→ **Your task**
Look below for the line that contains "Given: Click the 拖拽 PDF 或 图片 drop area", then copy it and each following line to the end of the records, minus any pictures.
++++++++
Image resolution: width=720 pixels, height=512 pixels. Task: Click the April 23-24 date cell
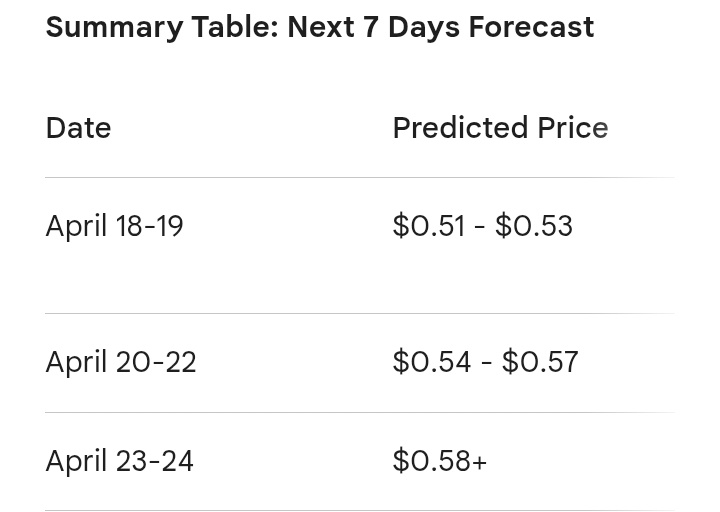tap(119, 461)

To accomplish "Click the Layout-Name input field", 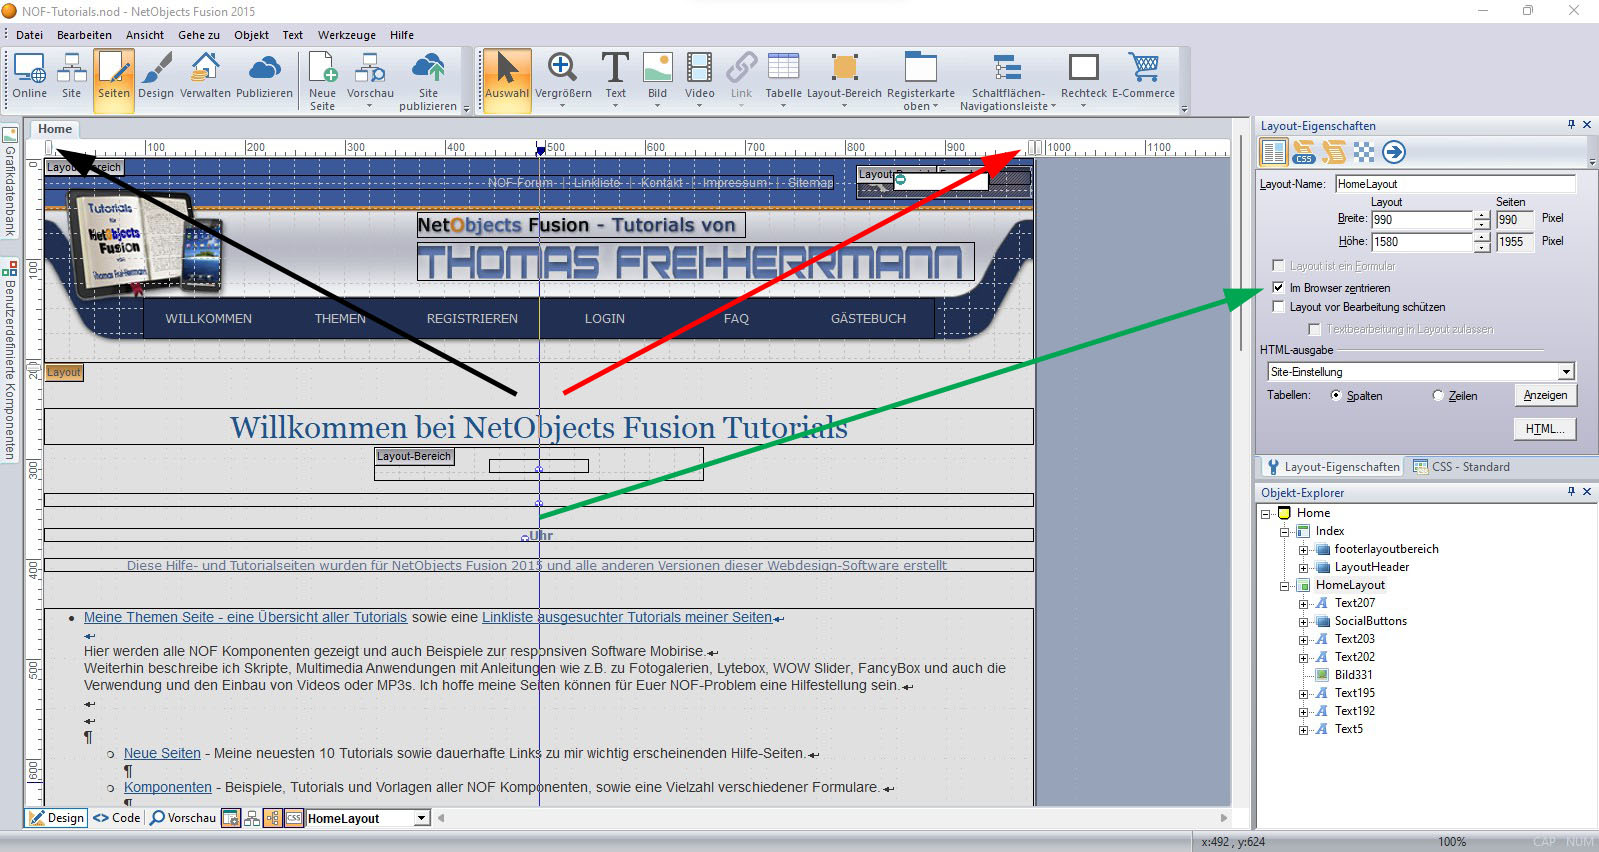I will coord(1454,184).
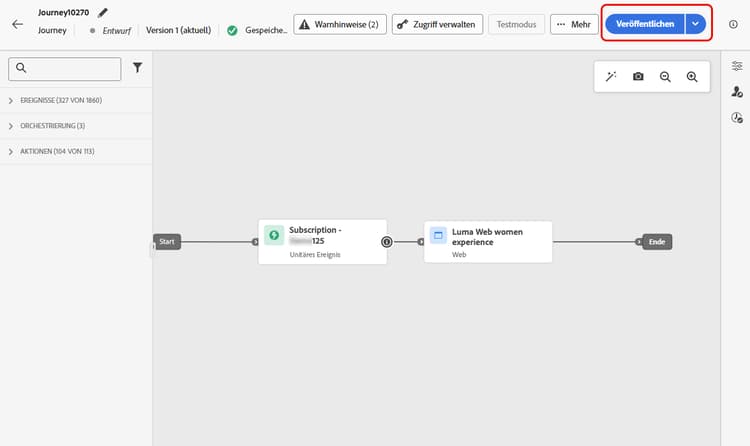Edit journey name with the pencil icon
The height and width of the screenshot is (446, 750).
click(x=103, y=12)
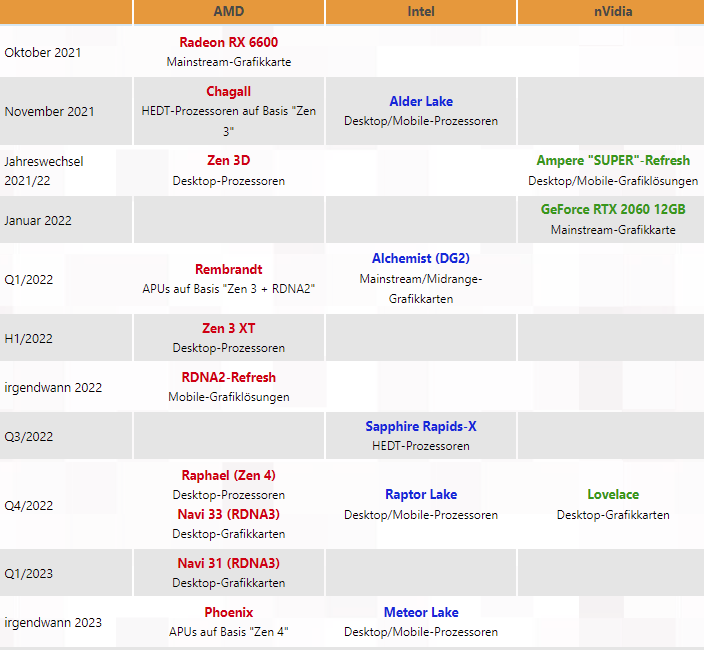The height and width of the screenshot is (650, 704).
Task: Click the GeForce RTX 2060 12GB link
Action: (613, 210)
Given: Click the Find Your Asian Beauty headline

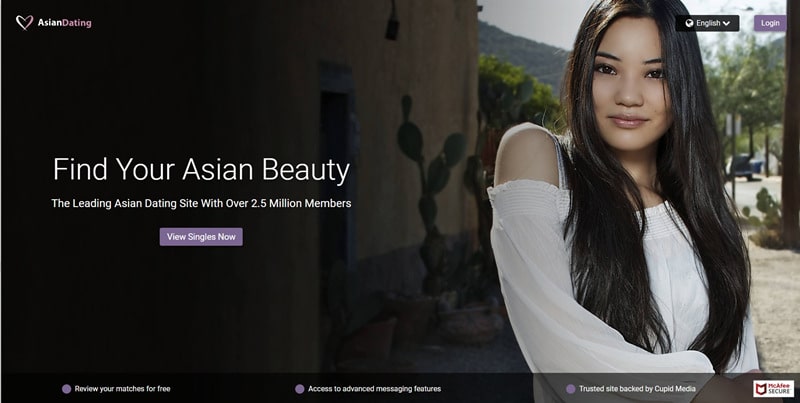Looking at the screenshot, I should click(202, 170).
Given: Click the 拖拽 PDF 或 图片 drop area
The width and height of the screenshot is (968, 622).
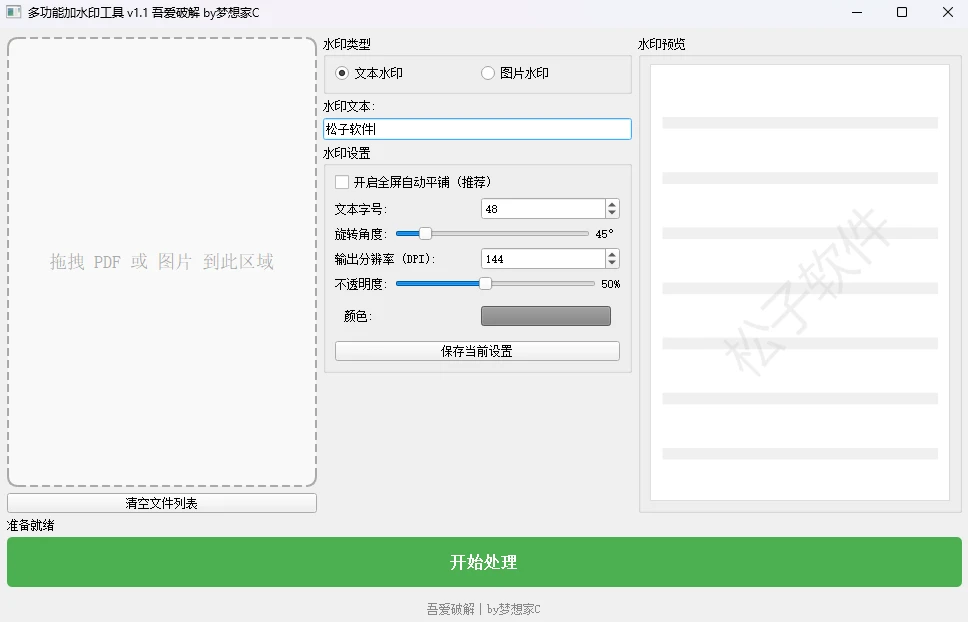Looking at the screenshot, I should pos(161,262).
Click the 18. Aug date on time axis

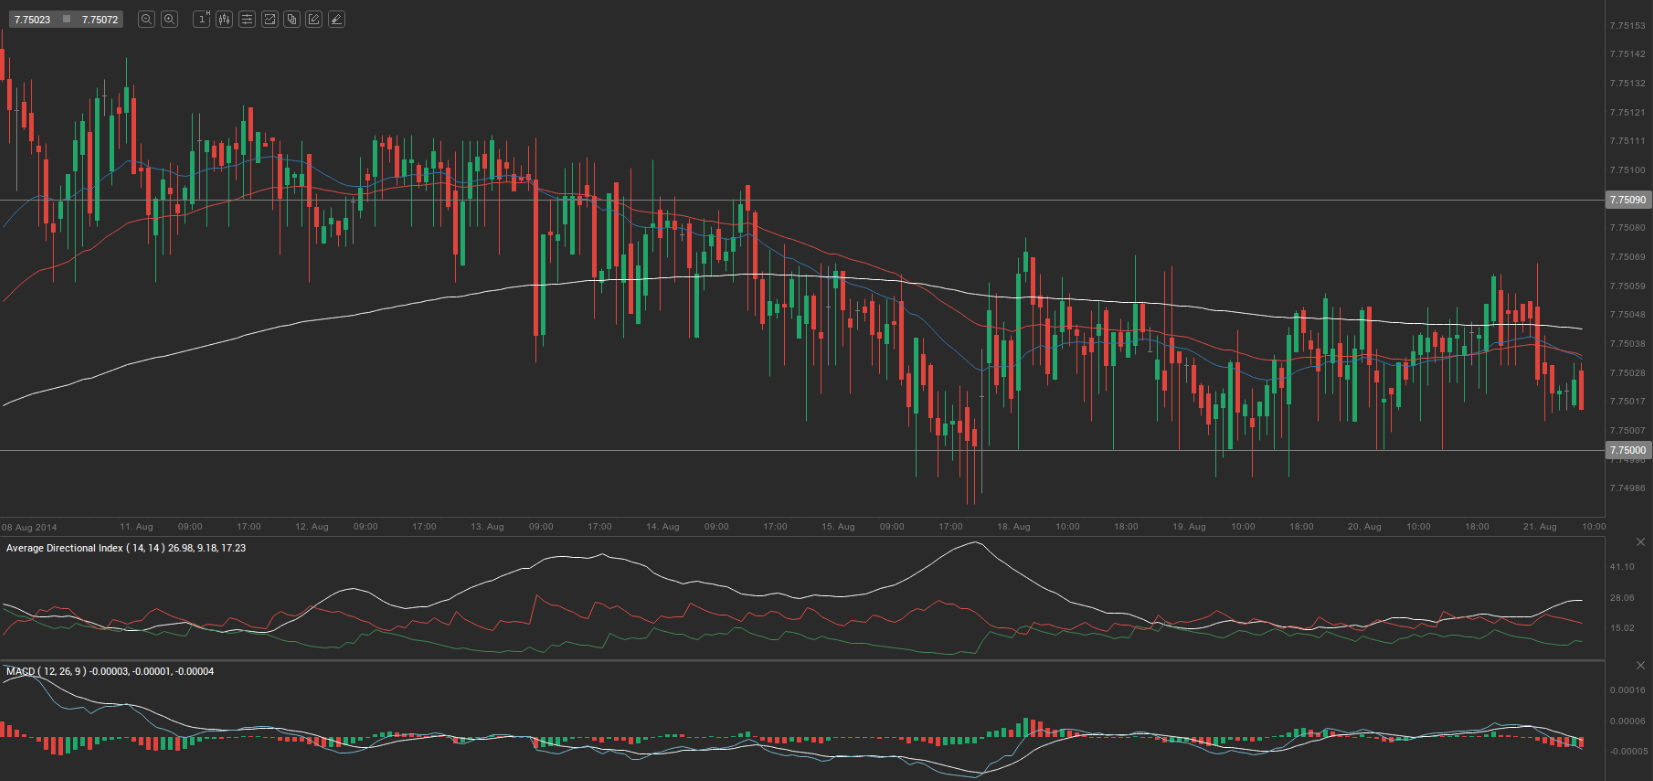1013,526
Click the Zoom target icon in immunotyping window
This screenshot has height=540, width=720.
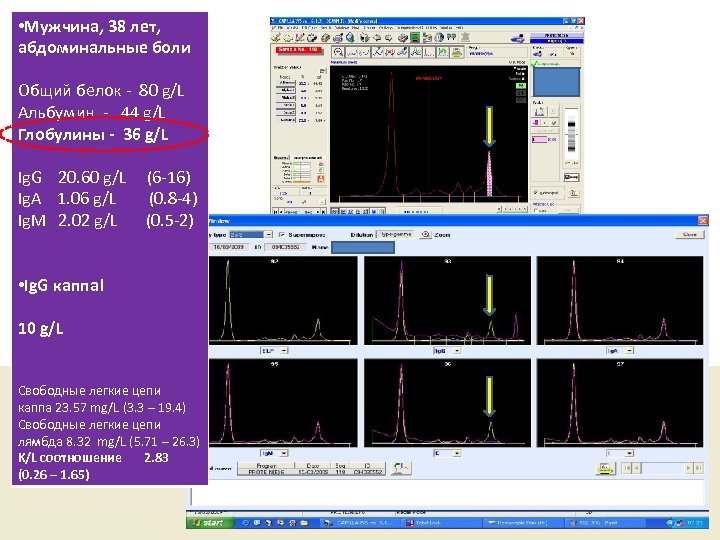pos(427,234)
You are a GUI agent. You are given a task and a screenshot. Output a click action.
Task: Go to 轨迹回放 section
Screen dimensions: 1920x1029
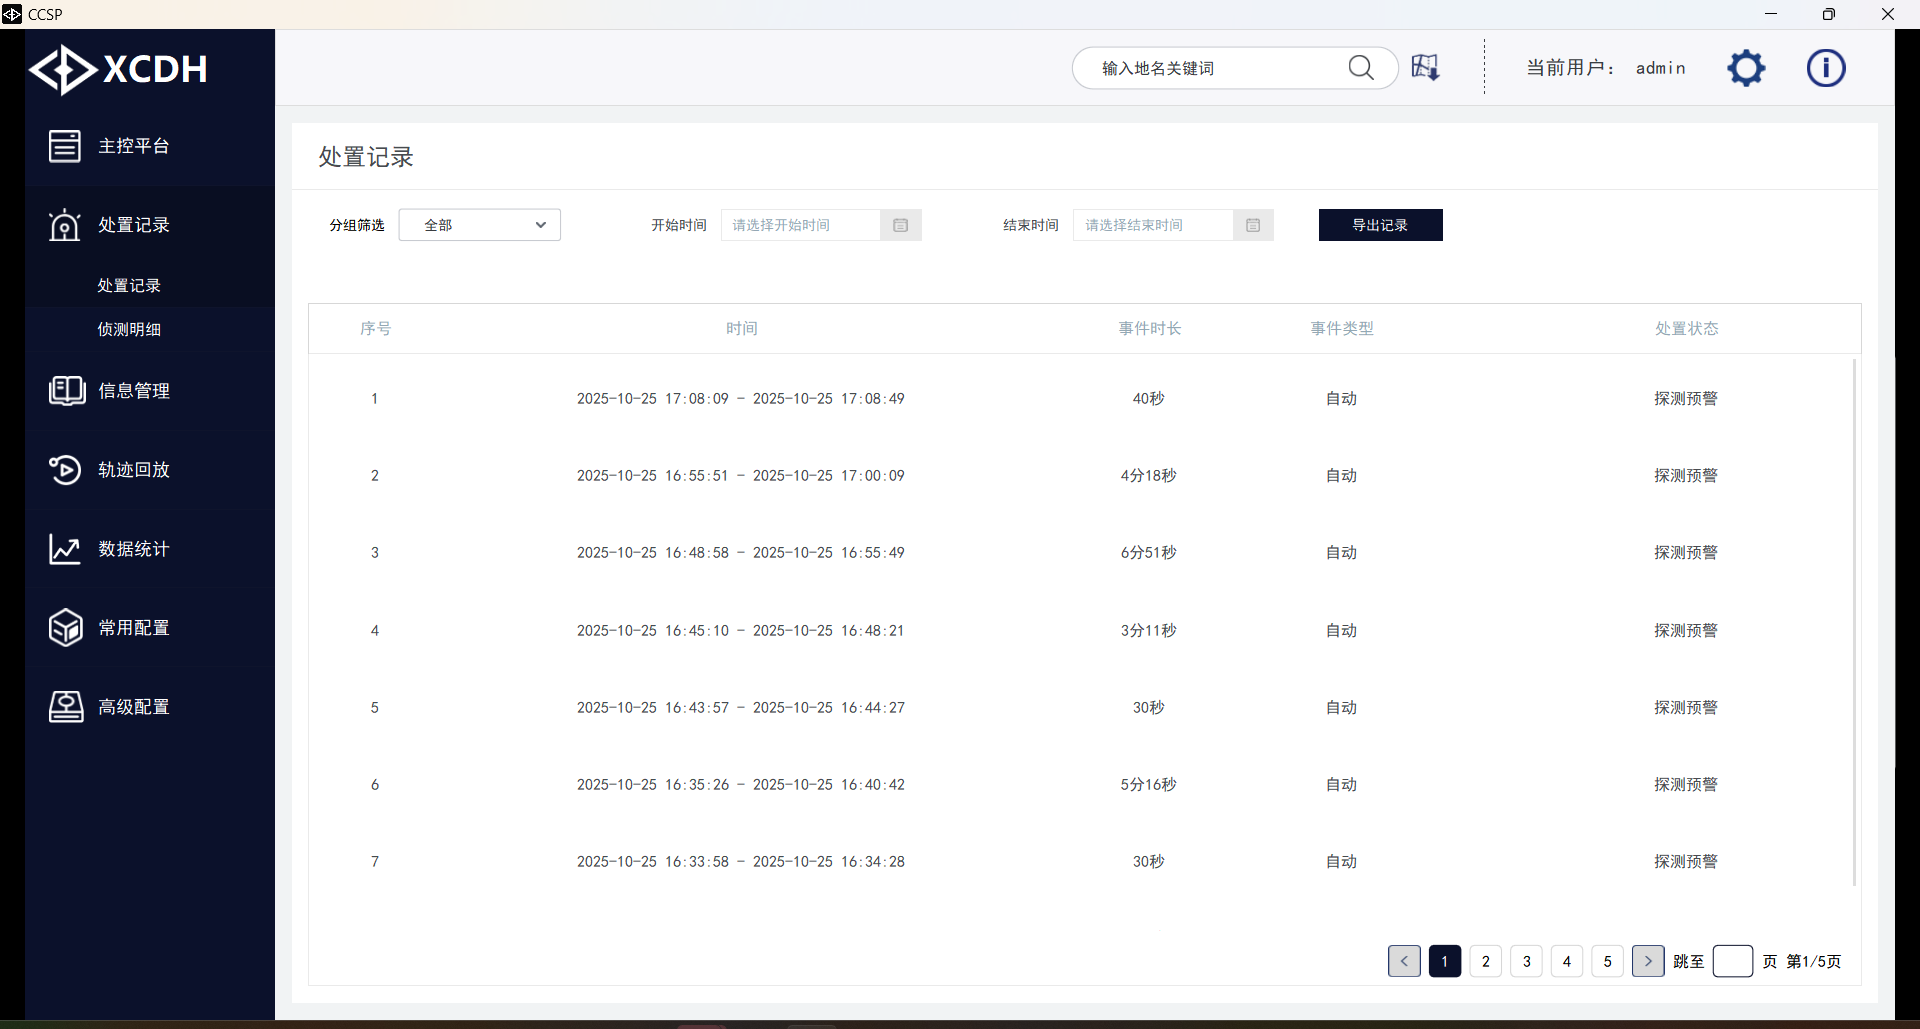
++++++++
→ **Exercise solution**
Given: Click the 拖拽 PDF 或 图片 drop area
The width and height of the screenshot is (968, 622).
Looking at the screenshot, I should pos(161,262).
Click the 18. Aug date on time axis

1013,526
Click the Zoom target icon in immunotyping window
This screenshot has height=540, width=720.
pos(427,234)
You are a GUI agent. You are given a task and a screenshot. Output a click action.
Task: Go to 轨迹回放 section
Screen dimensions: 1920x1029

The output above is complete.